======== Supplied material ========
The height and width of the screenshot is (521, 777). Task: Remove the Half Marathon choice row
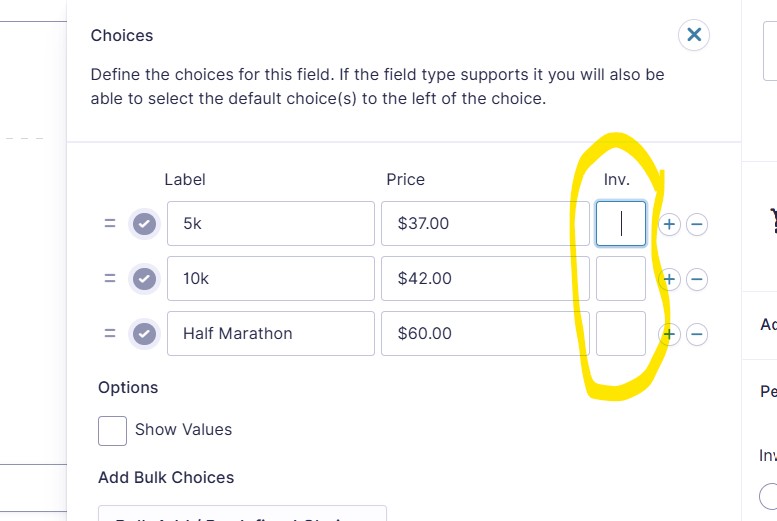point(697,334)
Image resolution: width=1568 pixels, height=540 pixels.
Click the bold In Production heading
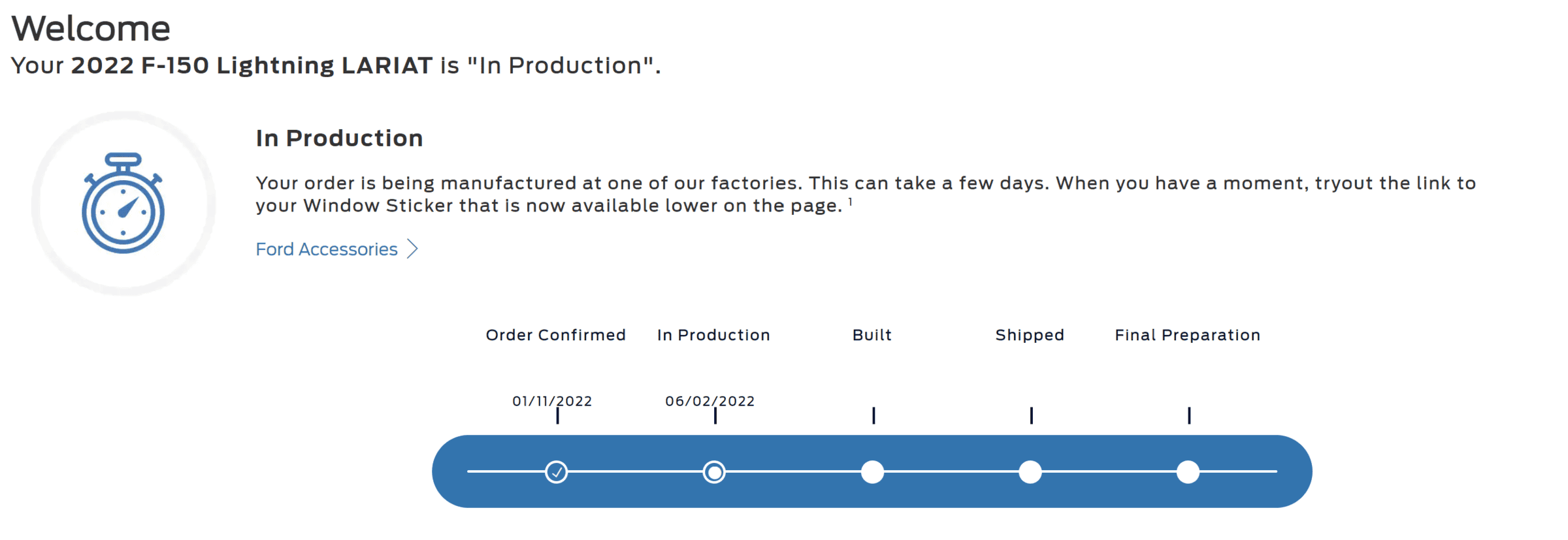(339, 138)
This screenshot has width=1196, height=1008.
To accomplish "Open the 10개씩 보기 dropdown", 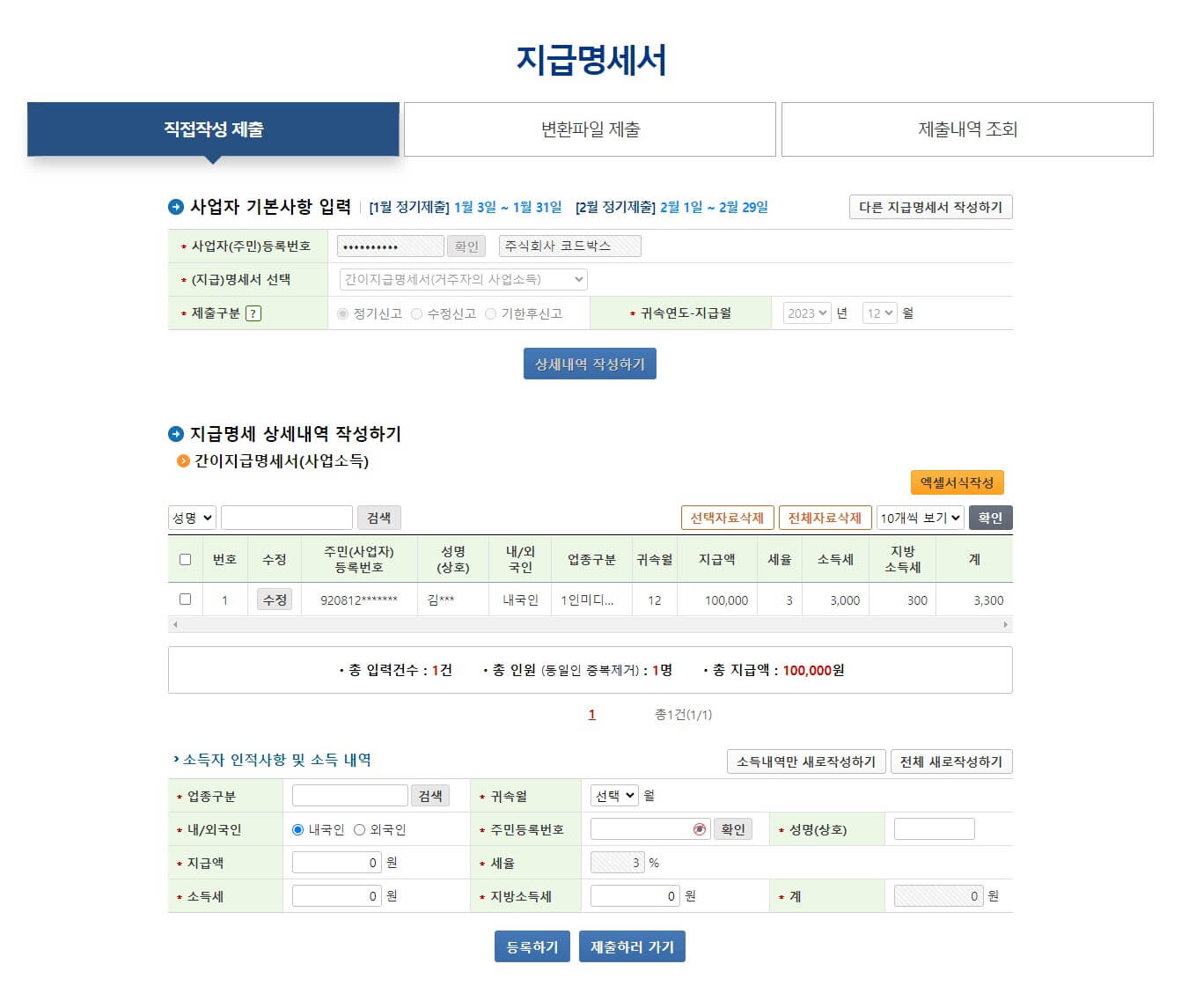I will (x=919, y=518).
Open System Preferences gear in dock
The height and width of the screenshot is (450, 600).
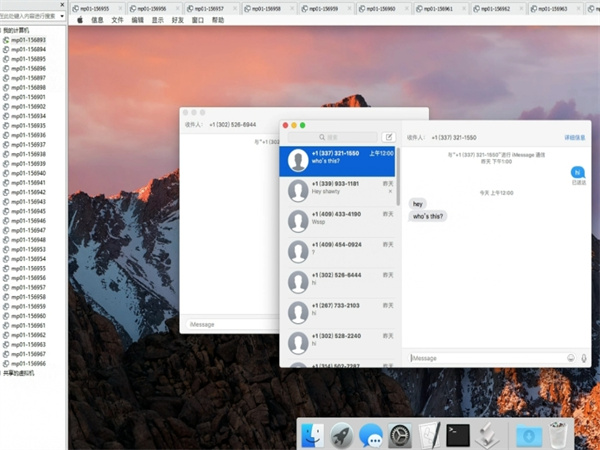click(x=400, y=435)
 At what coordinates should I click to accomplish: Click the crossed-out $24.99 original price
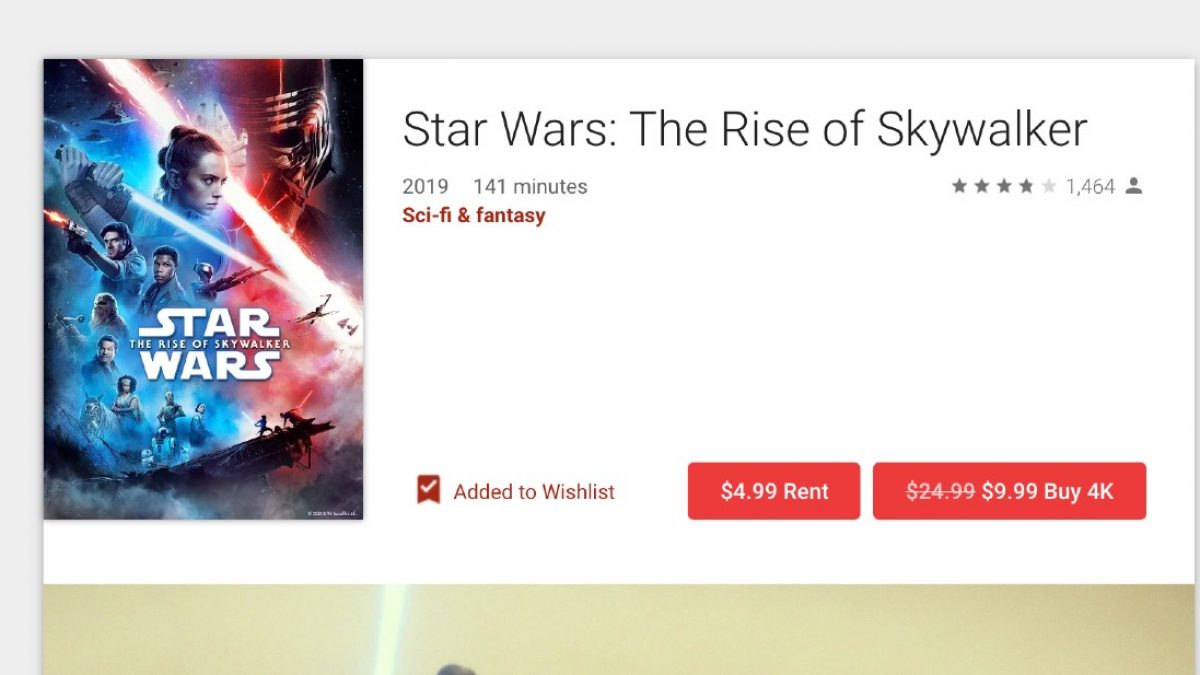point(940,491)
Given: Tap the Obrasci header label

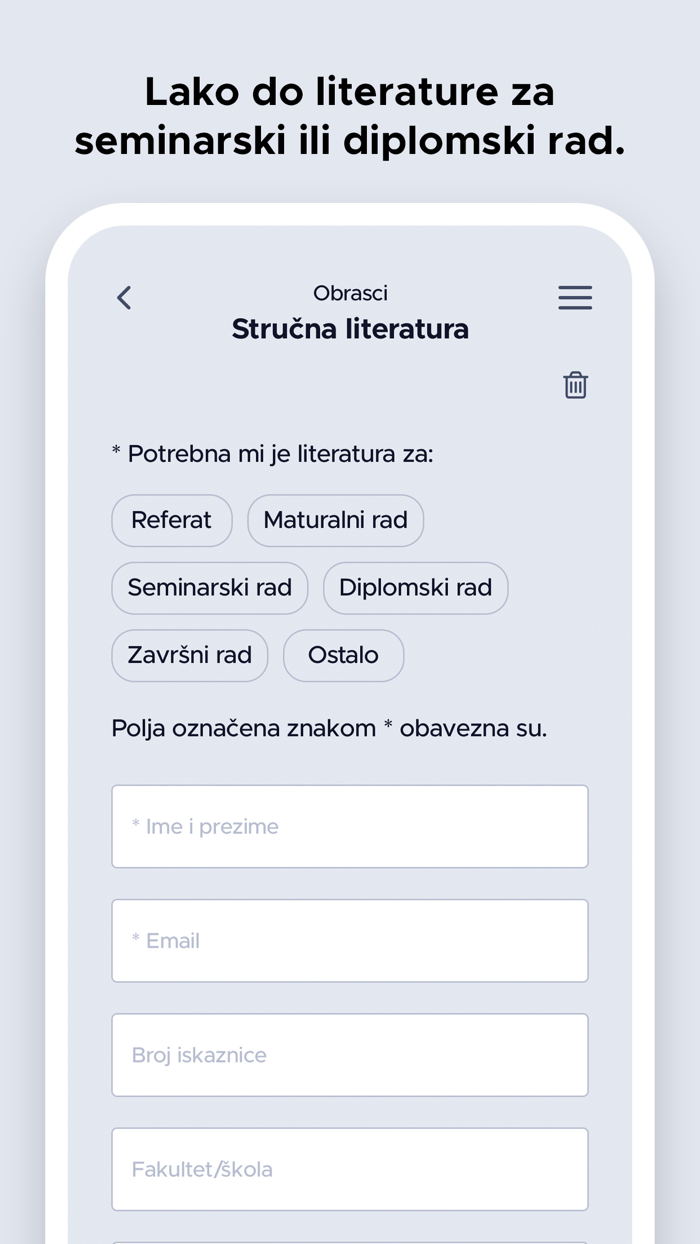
========
Needed here is a verbatim copy of the data from the first line through the line with "This screenshot has width=1196, height=1008.", without pictures.

# Answer to this task
The height and width of the screenshot is (521, 777). Task: Remove the Half Marathon choice row
point(697,334)
Image resolution: width=1568 pixels, height=540 pixels.
Click the bold In Production heading
(339, 138)
This screenshot has width=1196, height=1008.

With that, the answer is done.